The overall timeline—from initial infection to first ransomware deployment—took just 44 hours, or under nine hours in the case observed by Swisscom B2B CSIRT. Moreover, the DFIR Report noted that the campaign wasn't isolated: other organizations saw similar SEO-poisoning attacks using tools like Axis Camera software and Angry IP Scanner, soon followed by Bumblebee and Akira ransomware.

Akira's Rapid Adoption of New Tactics

These two differing attack methodologies showcase evolving tactics from ransomware groups like Akira. Lessons learnt from these attacks show that infrastructure defenders need to apply specific points to their Akira threat intelligence, these include:

• Abusing trusted components: whether standard system drivers or legitimate-looking admin tools, is instrumental to evading detection.
• Initial access to encryption in record time: attackers quickly escalate, move laterally, and lock systems in under 48 hours.
• Layered defenses don't always stop threat actors: patched systems, MFA, endpoint protection, and VPNs can be bypassed using creative attack methods. However, these measures are not redundant and should be adopted by organizations.

Both GuidePoint and the DFIR Report have provided several recommended mitigation measures. To guard against these threats, organizations should consider the following steps:

Harden VPNs:

• Disable SonicWall SSL VPNs when feasible.
• Restrict access to known, trusted IPs.
• Enable Botnet Protection and Geo‑IP filtering.
• Use strong, preferably hardware-based MFA.
• Clean up unused and inactive user accounts.

Deploy driver detection:

• Use GuidePoint's YARA rule to scan for rwdrv.sys and hlpdrv.sys.
• Investigate any occurrence of these drivers, especially together.

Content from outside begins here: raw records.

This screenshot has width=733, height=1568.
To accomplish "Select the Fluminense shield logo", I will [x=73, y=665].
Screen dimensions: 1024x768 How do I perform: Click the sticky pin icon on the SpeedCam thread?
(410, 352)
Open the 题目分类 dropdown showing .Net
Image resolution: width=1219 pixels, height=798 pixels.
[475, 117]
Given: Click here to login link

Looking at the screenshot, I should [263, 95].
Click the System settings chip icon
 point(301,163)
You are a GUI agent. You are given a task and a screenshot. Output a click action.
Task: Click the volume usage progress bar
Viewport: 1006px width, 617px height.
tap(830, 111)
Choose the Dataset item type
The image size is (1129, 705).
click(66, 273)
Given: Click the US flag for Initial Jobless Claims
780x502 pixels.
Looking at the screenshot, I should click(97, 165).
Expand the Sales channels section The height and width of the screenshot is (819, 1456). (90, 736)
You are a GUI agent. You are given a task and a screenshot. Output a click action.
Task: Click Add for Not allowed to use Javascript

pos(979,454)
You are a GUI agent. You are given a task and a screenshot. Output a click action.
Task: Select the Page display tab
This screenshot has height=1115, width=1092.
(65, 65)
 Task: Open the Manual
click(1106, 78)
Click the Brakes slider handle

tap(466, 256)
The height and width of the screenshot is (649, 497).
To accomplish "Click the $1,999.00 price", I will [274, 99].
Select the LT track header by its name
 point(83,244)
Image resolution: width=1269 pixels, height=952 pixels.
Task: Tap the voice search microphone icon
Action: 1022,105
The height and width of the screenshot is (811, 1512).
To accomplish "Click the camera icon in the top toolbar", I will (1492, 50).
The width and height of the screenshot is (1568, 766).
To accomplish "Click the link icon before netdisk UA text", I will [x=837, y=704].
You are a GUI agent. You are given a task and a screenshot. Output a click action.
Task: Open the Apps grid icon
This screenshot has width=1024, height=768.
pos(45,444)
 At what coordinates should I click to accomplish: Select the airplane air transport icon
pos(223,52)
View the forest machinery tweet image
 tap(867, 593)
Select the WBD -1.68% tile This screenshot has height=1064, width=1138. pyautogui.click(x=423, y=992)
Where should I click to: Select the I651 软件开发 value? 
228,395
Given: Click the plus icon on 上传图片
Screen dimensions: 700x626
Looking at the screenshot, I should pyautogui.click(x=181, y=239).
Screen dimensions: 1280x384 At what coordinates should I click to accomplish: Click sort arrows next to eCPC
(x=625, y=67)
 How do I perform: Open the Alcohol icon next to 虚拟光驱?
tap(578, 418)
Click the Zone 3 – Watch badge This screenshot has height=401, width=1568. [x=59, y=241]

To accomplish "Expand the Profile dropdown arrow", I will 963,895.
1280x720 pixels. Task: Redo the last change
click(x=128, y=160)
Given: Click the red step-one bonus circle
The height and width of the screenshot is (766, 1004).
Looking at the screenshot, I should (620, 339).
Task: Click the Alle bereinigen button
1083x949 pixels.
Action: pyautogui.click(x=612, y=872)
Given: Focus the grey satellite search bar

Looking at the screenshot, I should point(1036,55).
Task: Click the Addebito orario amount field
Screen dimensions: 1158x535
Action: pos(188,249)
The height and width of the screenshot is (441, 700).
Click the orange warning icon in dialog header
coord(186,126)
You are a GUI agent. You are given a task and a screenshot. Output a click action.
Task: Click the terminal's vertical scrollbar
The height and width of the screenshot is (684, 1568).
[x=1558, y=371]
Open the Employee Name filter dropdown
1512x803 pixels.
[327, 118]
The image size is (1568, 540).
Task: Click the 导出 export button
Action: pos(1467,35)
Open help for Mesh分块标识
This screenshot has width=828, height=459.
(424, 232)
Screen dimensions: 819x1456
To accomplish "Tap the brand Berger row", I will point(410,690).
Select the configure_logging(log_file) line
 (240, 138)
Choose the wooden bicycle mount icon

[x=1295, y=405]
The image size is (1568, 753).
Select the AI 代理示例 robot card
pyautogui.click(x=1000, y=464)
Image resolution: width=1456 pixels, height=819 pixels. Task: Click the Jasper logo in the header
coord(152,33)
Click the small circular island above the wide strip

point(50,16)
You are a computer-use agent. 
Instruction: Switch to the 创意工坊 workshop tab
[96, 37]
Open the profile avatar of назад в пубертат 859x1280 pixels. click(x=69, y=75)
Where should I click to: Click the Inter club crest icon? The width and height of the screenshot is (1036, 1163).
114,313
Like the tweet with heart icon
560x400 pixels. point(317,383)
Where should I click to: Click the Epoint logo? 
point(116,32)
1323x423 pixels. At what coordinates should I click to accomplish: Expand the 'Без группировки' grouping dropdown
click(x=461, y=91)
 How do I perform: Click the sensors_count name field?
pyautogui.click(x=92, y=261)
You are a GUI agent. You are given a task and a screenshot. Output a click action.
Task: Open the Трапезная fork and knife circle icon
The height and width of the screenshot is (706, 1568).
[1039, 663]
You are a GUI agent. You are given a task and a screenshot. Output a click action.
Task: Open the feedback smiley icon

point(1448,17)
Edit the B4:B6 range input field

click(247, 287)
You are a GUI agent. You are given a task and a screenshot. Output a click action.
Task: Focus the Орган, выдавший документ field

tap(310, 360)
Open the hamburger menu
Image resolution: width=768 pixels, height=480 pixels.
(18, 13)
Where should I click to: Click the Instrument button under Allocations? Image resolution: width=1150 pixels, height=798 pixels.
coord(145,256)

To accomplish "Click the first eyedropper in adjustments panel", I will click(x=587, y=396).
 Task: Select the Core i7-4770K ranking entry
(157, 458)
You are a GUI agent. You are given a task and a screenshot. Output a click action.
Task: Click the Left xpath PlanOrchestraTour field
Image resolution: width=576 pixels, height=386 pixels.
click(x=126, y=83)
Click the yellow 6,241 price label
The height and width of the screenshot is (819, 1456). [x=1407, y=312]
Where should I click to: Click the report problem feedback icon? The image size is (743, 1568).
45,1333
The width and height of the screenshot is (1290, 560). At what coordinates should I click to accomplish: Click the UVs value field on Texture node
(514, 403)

Hunt for poisoned installer activity:

• Monitor for downloads of .msi files from user directories that spawn suspicious processes like consent.exe or load msimg32.dll.
• Track quick sequences of reconnaissance, credential dumps, persistence mechanisms, and remote tunnels.

Tune logging and detection:

• Watch for domain account creation, especially prefixed like backup_*, followed by rapid high-privilege access.
• Alert on SSH reverse tunnels or RustDesk installations.
• Monitor LSASS dumps, exfiltration tools (like FileZilla), and unusual remote access behavior.

Both campaigns illustrate how attackers like the Akira group innovate. Whether exploiting trusted VPN infrastructure or deceiving users into downloading poisoned software, they infiltrate environments, escalate privileges, exfiltrate data, and deploy ransomware with remarkable speed.

By combining vigilance, proactive scanning (using tools like YARA and Sigma), strict access controls, and behavioral detection, defenders can better detect and interrupt these stealthy intrusions before they cause irreversible damage.